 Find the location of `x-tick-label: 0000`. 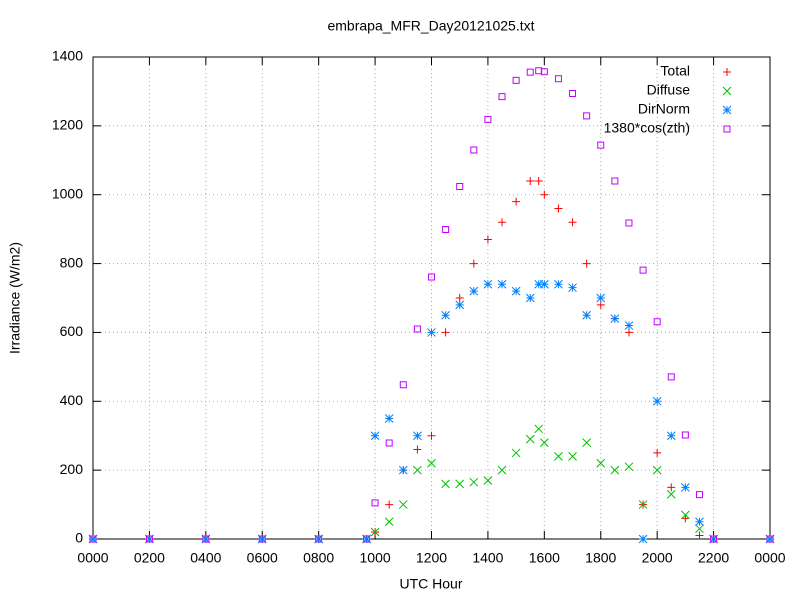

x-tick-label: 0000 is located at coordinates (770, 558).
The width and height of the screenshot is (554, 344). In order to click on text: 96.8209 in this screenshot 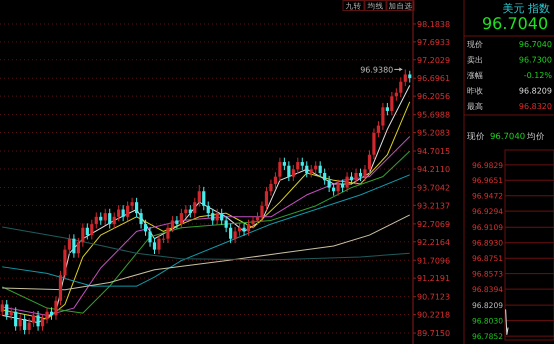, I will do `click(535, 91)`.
--
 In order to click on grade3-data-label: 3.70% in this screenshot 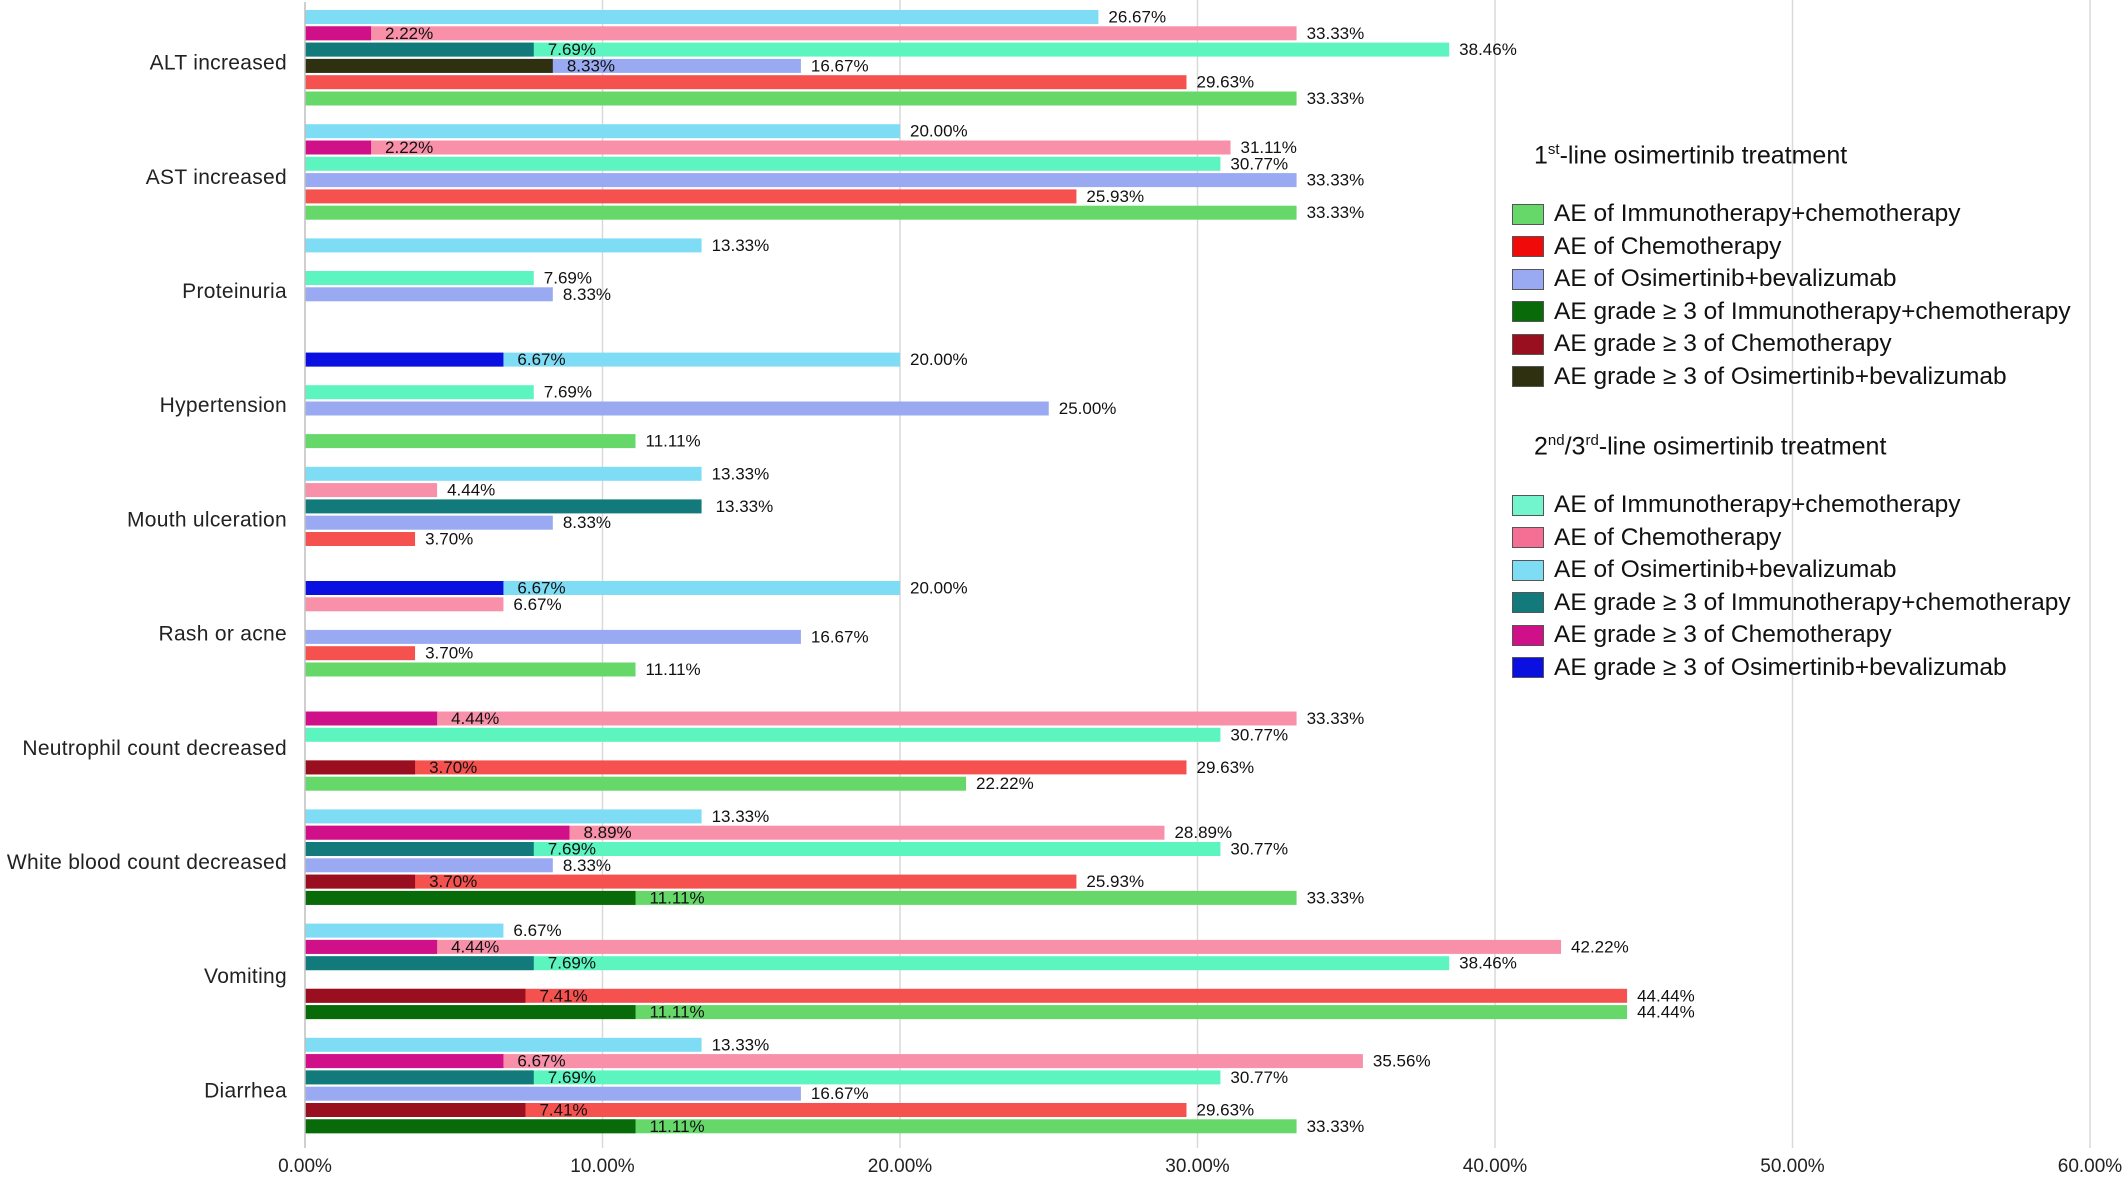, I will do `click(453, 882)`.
==
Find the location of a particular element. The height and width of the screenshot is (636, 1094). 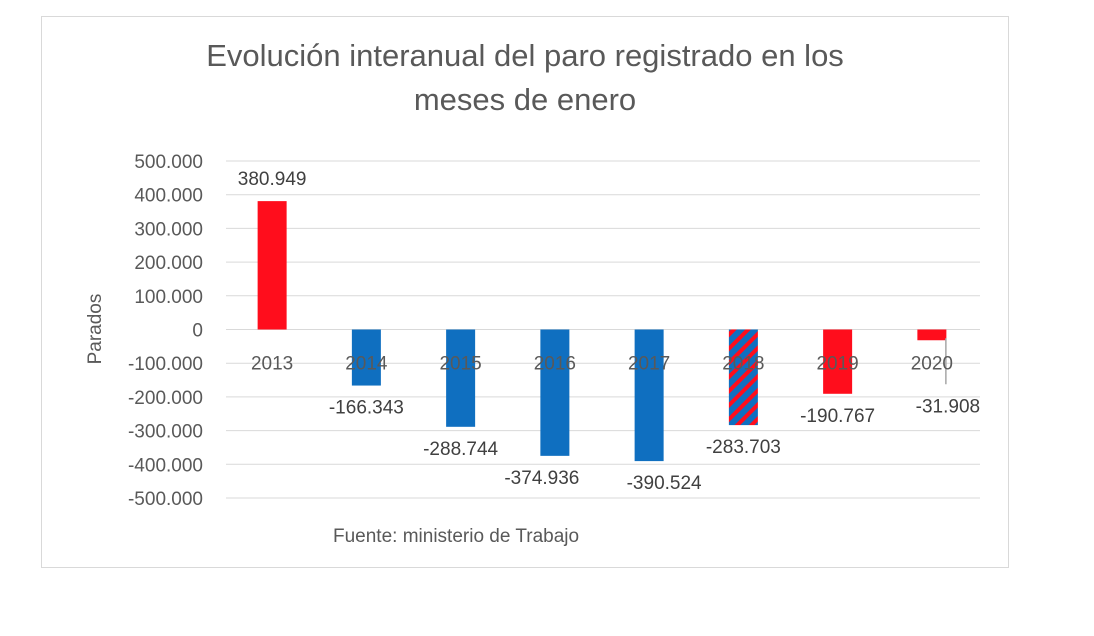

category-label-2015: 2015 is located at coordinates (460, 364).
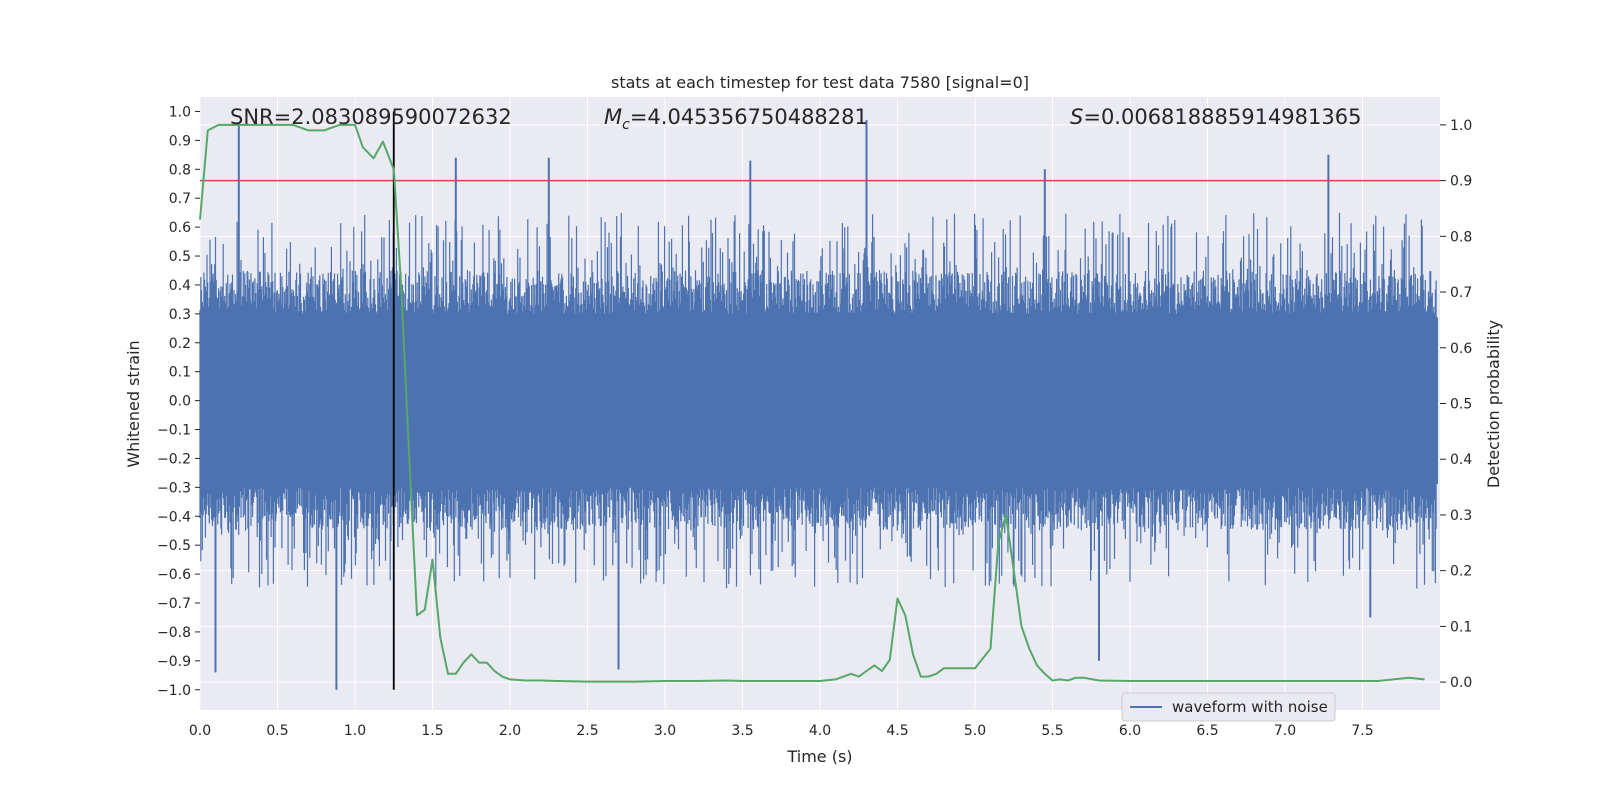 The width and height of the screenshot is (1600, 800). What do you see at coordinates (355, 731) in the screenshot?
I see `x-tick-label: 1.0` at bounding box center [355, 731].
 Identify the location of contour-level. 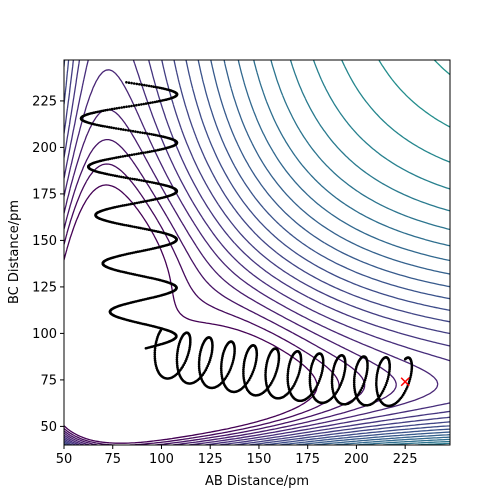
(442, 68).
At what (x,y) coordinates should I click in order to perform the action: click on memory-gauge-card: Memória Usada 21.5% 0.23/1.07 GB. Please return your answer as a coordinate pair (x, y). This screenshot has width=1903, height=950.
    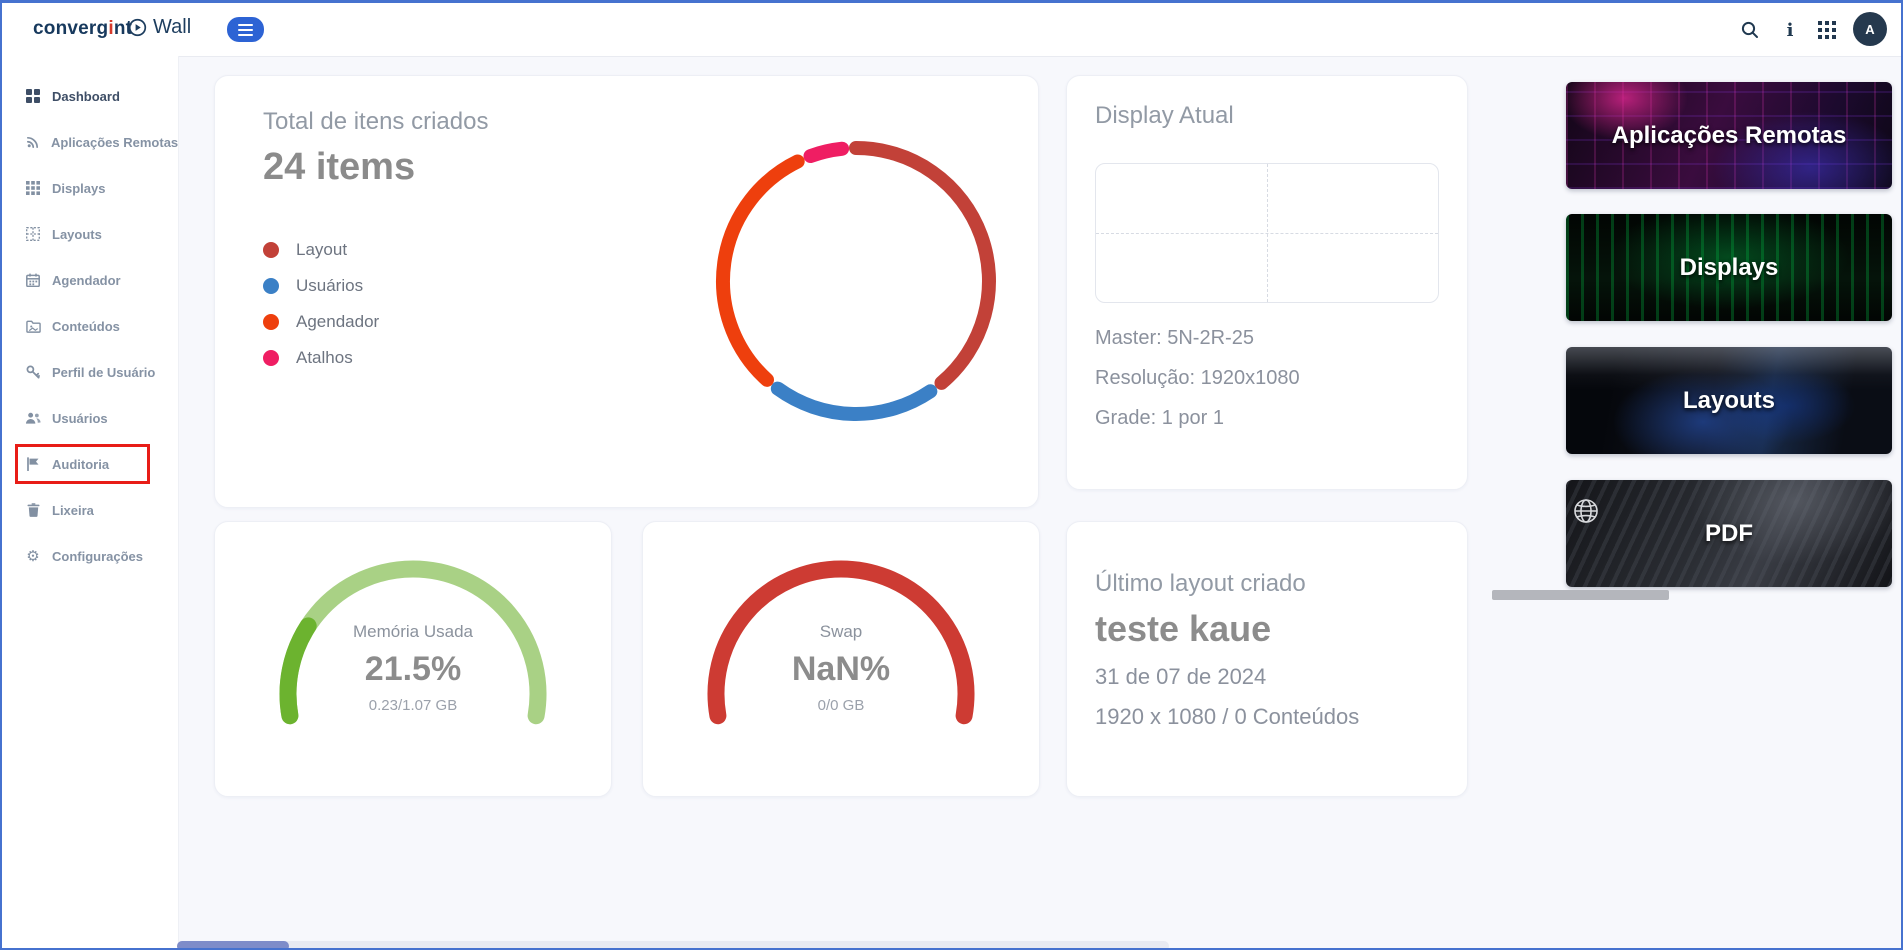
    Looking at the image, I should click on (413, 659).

▶ **Request**
Reproduce every item line from the one containing "Identify the location of contour-level." down to the one containing "Looking at the", keeping both ends. Omit the pictures.

▶ **Solved problem**
 Identify the location of contour-level. 
(442, 68).
At what (x,y) coordinates should I click in order to perform the action: click on memory-gauge-card: Memória Usada 21.5% 0.23/1.07 GB. Please return your answer as a coordinate pair (x, y). This screenshot has width=1903, height=950.
    Looking at the image, I should click on (413, 659).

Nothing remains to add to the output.